Frank Lloyd Wright, born Frank Lincoln Wright

American Architect, Interior Designer, Writer and Educator

"Early in my career I was a very arrogant young man... I was so sure of my ground and my star that I had to choose between an honest arrogance and a hypercritical humility... and I deliberately choose an honest arrogance, and I've never been sorry."

"Eventually, I think Chicago will be the most beautiful great city left in the world."

"Early in life I had to choose between honest arrogance and hypocritical humility. I chose honest arrogance and have seen no occasion to change."

"Every great architect is -- necessarily -- a great poet. He must be a great original interpreter of his time, his day, his age."

"Don't eat it. It will kill you before your time. Avoid it. [on the subject of pepper]"

"Democracy is the opposite of totalitarianism, communism, fascism, or mobocracy."

"Form follows function - that has been misunderstood. Form and function should be one, joined in a spiritual union."

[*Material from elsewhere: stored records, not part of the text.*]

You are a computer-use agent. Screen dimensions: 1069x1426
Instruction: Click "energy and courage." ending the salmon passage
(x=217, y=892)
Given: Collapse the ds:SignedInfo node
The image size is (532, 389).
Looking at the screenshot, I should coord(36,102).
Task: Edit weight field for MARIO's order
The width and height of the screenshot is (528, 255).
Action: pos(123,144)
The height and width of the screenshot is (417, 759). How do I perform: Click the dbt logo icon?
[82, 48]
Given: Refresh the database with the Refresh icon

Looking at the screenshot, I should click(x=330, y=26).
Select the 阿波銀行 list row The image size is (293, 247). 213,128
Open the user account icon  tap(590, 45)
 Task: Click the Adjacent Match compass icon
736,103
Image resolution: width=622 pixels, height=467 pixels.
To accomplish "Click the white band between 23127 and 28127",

"Every idea that is a true idea has a form, and is capable of many forms. The variety of forms of which it is capable determines the value of the idea. So by way of ideas, and your mastery of them in relation to what you are doing, will come your value as an architect to your society and future. That's where you go to school. You can't get it in a university, you can't get it here, you can't get it anywhere except as you love it, love the feeling of it, desire and pursue it. And it doesn't come when you are very young, I think. I believe it comes faster with each experience, and the next is very simple, or more simple, until it becomes quite natural to you to become master of the idea you would express."

"Freedom is from within"

"Freedom lies within."

"Genius is no more than childhood recaptured at will."

"Harvard takes perfectly good plums as students, and turns them into prunes"

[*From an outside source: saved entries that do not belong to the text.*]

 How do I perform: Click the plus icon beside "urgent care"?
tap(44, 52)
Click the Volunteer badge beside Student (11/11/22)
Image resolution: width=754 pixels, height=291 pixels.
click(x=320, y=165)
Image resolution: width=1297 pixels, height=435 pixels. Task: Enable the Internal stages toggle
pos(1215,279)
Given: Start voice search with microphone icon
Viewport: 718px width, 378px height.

"He exposes all the function on the top and puts the form below. It's as if you were to wear your entrails on top of your head. [about un-named architect]"

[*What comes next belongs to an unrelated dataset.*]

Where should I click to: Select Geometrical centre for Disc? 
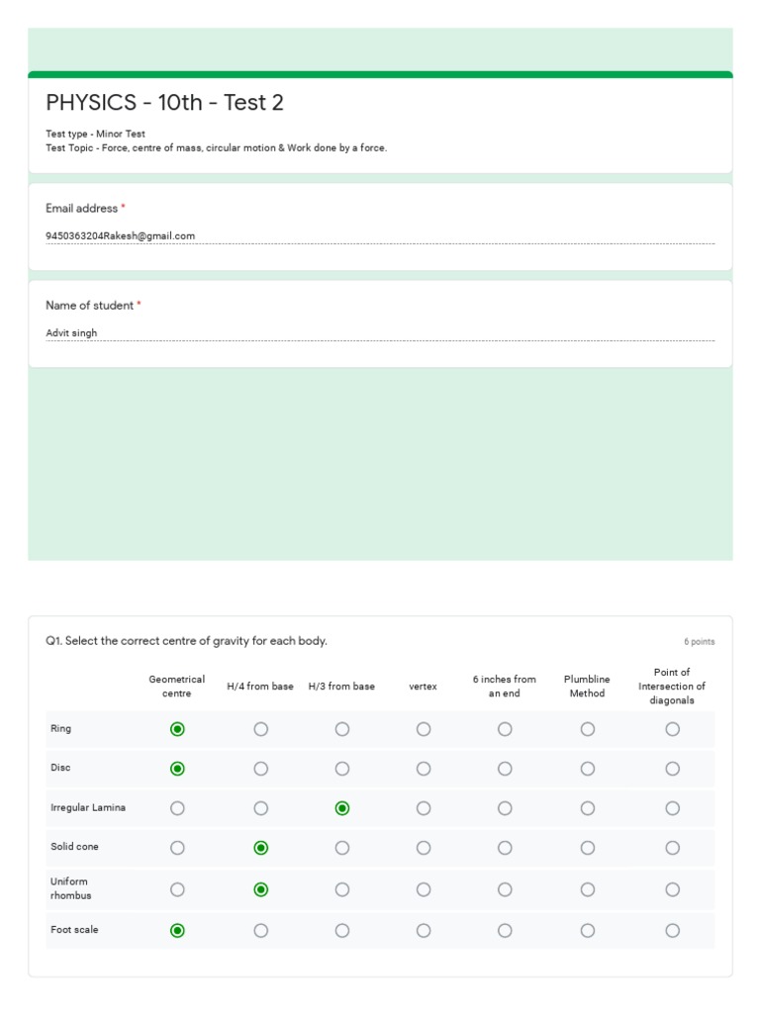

"Here I am, Philip, am I indoors or am I out? Do I take my hat off or keep it on?"

"How many understand that Nature is the essential character of whatever is. It's something you'll find by looking not at, but in, always in. It's always inside the thing, and it makes the outside. And some day, when you get sufficiently proficient in understanding the use of the term, you can tell by the outside pretty much from what's inside… But everything that's ever going to be of use to you in architecture or in life or anywhere you go or whatever you do is going to be Nature, in some of its immensely varied forms. So varied that there's no end to the variety imaginable."

"Human beings can be beautiful. If they are not beautiful it is entirely their own fault. It is what they do to themselves that makes them ugly. The longer I live the more beautiful life becomes. If you foolishly ignore beauty, you will soon find yourself without it. Your life will be impoverished. But if you invest in beauty, it will remain with you all the days of your life."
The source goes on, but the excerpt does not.